Uno dei motivi per cui l’Italia non esprime politiche famigliari all’altezza del compito che la situazione storica impone, è la superficialità nelle scelte. È facile parlare di massimi sistemi, più difficile calarsi nella realtà e cercare di offrire alle famiglie quegli strumenti per supportare ad esempio, il loro potere d’acquisto. È il caso della Carta famiglia, che è stata un vero flop e che andrebbe rilanciata invece seguendo nuovi e altri criteri di attivazione.  

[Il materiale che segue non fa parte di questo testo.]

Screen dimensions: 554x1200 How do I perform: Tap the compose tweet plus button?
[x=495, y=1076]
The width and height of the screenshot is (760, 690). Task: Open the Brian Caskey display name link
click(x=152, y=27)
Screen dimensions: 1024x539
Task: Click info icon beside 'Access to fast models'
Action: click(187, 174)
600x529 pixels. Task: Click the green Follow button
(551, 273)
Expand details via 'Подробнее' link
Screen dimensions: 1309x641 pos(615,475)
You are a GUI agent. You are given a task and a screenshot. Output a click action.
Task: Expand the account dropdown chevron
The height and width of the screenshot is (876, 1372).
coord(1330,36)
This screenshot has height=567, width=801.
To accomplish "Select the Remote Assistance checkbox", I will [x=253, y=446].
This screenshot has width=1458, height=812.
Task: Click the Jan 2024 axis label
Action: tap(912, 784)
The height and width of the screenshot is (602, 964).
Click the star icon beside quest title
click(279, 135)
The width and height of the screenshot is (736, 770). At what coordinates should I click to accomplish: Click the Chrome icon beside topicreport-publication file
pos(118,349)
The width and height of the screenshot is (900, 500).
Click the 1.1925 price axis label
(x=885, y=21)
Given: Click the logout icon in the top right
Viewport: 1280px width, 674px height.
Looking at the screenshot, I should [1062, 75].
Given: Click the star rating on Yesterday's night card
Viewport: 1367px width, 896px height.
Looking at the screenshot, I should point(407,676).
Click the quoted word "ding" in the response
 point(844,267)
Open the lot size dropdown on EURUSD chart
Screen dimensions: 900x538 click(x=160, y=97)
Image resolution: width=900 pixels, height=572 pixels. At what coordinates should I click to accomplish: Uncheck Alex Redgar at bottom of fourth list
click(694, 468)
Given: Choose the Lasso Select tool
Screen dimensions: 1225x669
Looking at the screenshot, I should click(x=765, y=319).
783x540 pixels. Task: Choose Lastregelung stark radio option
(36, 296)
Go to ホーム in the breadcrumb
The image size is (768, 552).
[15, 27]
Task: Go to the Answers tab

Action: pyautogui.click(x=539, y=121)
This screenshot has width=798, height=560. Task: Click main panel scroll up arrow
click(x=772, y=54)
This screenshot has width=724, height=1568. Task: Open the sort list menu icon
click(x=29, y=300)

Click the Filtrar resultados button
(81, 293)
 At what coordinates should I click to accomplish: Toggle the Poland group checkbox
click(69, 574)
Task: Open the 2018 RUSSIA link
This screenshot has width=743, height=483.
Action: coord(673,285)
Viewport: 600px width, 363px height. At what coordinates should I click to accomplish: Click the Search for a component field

Che sia stato un flop lo dicono i numeri: nel triennio 2019-2021 sono stati soltanto 300 gli esercizi commerciali che hanno aderito a questa possibilità da offrire alle famiglie e se si pensa che in Polonia gli erogatori di beni e servizi che vi aderiscono sono oltre 30mila si comprende come sia proprio il meccanismo che non funzioni, unito a un mix di incompetenza, interessi particolari e addirittura “fuoco amico” che hanno fatto naufragare l’iniziativa. Il fatto stesso che ad oggi il ministero della Famiglia non ne contempli il suo rilancio, giudicandolo sostanzialmente uno strumento che non funziona, rivela che quel che è andato storto non è la Carta famiglia, ma la sua errata applicazione che l’ha resa un contenitore vuoto.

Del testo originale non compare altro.